De acordo com Wunderlich, o estudo mostrou, pela primeira vez, que os genes RIF podem tanto apresentar um modo de transcrição conservado, mantendo um determinado antígeno RIF, como também podem fazer a mudança transcricional em altíssima velocidade, com troca de antígenos de até 45% por geração.

“A mudança é muito mais rápida que para outros antígenos variantes da hemácia infectada. Embora ainda não saibamos a função dessas proteínas, sabemos agora que elas podem mudar em velocidade incrível”, disse Wunderlich à Agência FAPESP.

“Trata-se de pesquisa básica, mas o horizonte desses estudos é a compreensão dos mecanismos de virulência do parasita. Se um dia conseguirmos ‘desligar’ toda essa família de genes, talvez o parasita, impedido de expressar o antígeno, possa perder a virulência”, disse o cientista.

Segundo Wunderlich, o papel da família de antígenos PfEMP1 (Plasmodium falciparum erythrocyte membrane protein 1), codificada por uma outra família multigênica do parasita na superfície dos glóbulos vermelhos, é mais conhecido. Essa família de proteínas é responsável pela adesão das hemácias infectadas aos vasos sanguíneos, o que impede a passagem do parasita pelo baço, onde seria destruído.

“Para que o antígeno não seja reconhecido pelo sistema imunológico, no entanto, há uma troca regular da proteína expressa na superfície da hemácia, caracterizando o fenômeno da variação antigênica. Isso é possível porque o parasita tem muitas cópias dessa proteína no seu genoma – trata-se de uma família multigênica”, explicou.

Além das proteínas PfEMP1, segundo Wunderlich, o protozoário também possui famílias ainda maiores de antígenos na superfície das hemácias. Uma delas é a família dos genes RIF. “Não sabemos para que serve esse antígeno. Como ele está presente no genoma em 150 cópias que codificam essa proteína, deve haver um sistema de regulação da expressão gênica”, declarou.

De acordo com o cientista, se todos os antígenos fossem expressos simultaneamente, o organismo reagiria contra todos eles de uma vez, para prejuízo do parasita. Por isso o Plasmodium expressa um ou poucos por vez. “Periodicamente ele expressa uma única variante. E, quando a reconhecemos, ele troca a proteína variante na superfície da hemácia”, disse.
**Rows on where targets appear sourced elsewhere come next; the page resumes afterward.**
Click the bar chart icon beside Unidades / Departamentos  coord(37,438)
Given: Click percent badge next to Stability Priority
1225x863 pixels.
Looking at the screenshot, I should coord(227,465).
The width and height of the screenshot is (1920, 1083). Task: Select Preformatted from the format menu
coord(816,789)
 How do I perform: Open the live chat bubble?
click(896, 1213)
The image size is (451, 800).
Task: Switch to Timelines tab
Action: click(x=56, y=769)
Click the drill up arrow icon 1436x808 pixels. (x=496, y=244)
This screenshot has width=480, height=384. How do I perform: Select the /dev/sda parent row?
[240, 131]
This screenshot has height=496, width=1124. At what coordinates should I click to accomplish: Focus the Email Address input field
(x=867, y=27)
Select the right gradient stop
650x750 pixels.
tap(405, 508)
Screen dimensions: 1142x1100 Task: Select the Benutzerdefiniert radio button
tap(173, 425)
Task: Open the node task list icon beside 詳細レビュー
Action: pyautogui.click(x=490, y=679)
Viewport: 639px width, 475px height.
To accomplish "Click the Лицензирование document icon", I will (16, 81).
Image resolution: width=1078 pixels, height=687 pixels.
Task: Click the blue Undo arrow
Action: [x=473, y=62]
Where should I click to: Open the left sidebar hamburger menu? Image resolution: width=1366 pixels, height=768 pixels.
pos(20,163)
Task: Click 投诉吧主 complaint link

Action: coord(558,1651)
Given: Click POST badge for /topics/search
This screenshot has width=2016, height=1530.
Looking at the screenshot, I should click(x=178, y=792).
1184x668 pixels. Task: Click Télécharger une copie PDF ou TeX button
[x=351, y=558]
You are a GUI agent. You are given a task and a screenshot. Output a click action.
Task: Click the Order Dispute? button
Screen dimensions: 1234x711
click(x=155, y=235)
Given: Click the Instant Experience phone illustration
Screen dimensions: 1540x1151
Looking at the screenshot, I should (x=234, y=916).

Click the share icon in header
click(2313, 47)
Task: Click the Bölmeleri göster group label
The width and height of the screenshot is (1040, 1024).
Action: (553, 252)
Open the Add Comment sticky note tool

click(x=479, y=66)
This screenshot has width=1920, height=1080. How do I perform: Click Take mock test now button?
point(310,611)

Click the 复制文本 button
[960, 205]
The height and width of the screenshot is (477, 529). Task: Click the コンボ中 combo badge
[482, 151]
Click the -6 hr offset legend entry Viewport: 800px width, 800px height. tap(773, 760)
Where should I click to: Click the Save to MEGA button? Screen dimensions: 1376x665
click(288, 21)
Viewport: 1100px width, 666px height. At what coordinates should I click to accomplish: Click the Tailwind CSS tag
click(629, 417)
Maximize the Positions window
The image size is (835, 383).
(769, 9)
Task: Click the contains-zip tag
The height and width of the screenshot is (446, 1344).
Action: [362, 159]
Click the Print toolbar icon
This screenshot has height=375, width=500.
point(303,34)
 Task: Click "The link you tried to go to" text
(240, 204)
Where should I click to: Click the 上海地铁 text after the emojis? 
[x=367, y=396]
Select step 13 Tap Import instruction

Até o estudo realizado por Fernanda e Wunderlich, ninguém sabia com qual velocidade ocorria a mudança de transcrição e, consequentemente, a troca antigênica das proteínas RIF. “Constatamos que os antígenos RIF também devem ter suas variantes expressas uma a uma na hemácia. Mas a velocidade da troca de variantes é muito mais rápida que a observada para os ligantes já estudados”, afirmou.

A limitação do estudo, de acordo com Wunderlich, é que ele não considera o comportamento do parasita em um paciente. Entretanto, sabe-se agora que, in vitro, sua possibilidade de mudança transcricional é muito grande – e feita em grande velocidade. “Já temos uma pista para explicar essas diferenças na capacidade de acionar a transcrição de alguns genes de forma mais ou menos rápida: a epigenética”, disse.

O cientista afirmou que o próximo passo nessa linha de pesquisa, uma vez que o sistema já foi estabelecido, é investigar quais genes estão sendo transcritos ou não. “Não é algo trivial, já que estamos olhando para 150 genes ao mesmo tempo. Vamos observar as modificações na cromatina, associadas à transcrição ou não transcrição. Já temos alguns resultados, que deveremos publicar até o fim do ano”, disse Wunderlich.

 

O artigo Transcriptional memory and switching in the Plasmodium falciparum rif gene family, de Fernanda Janku Cabral e Gerhard Wunderlich, pode ser lido por assinantes da Molecular and Biochemical Parasitology em www.sciencedirect.com/science/journal/01666851.